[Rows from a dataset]
----------

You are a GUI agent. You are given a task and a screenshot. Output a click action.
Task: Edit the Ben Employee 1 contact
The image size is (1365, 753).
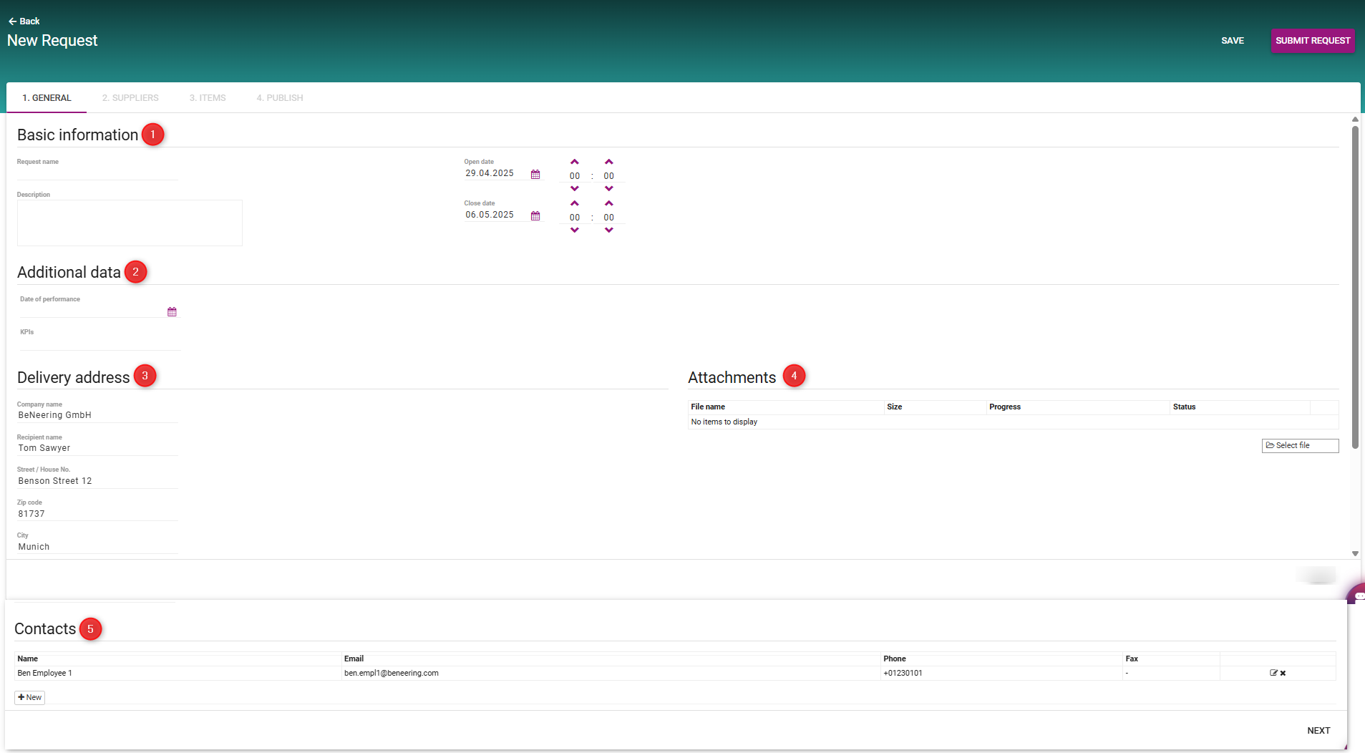(1273, 673)
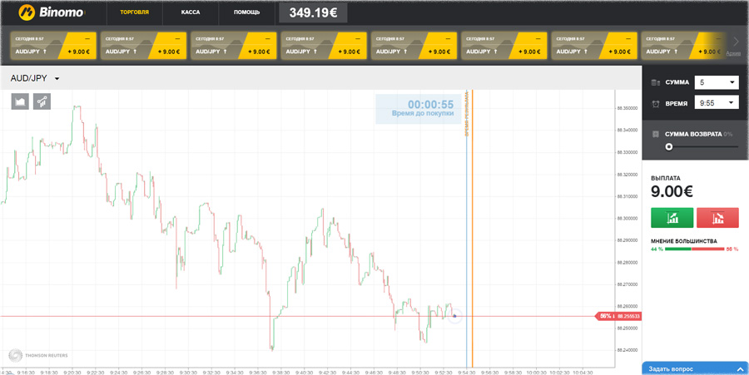Click the СУММА ВОЗВРАТА icon
The image size is (749, 375).
click(x=656, y=134)
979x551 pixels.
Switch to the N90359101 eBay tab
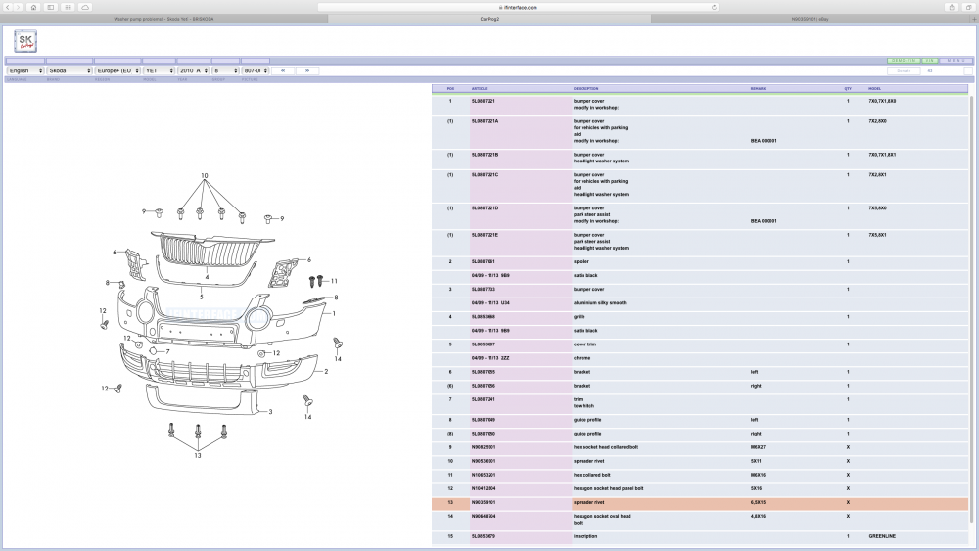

----------

**THE TASK**
Copy every line of the items above word for word, leaving out the pictures.

**ANSWER**
You are a GUI agent. You are given a task and a screenshot. Output a click action.
Task: Edit the Ben Employee 1 contact
The image size is (1365, 753).
(1273, 673)
Click the СУММА ВОЗВРАТА icon
The image size is (749, 375).
click(x=656, y=134)
979x551 pixels.
Switch to the N90359101 eBay tab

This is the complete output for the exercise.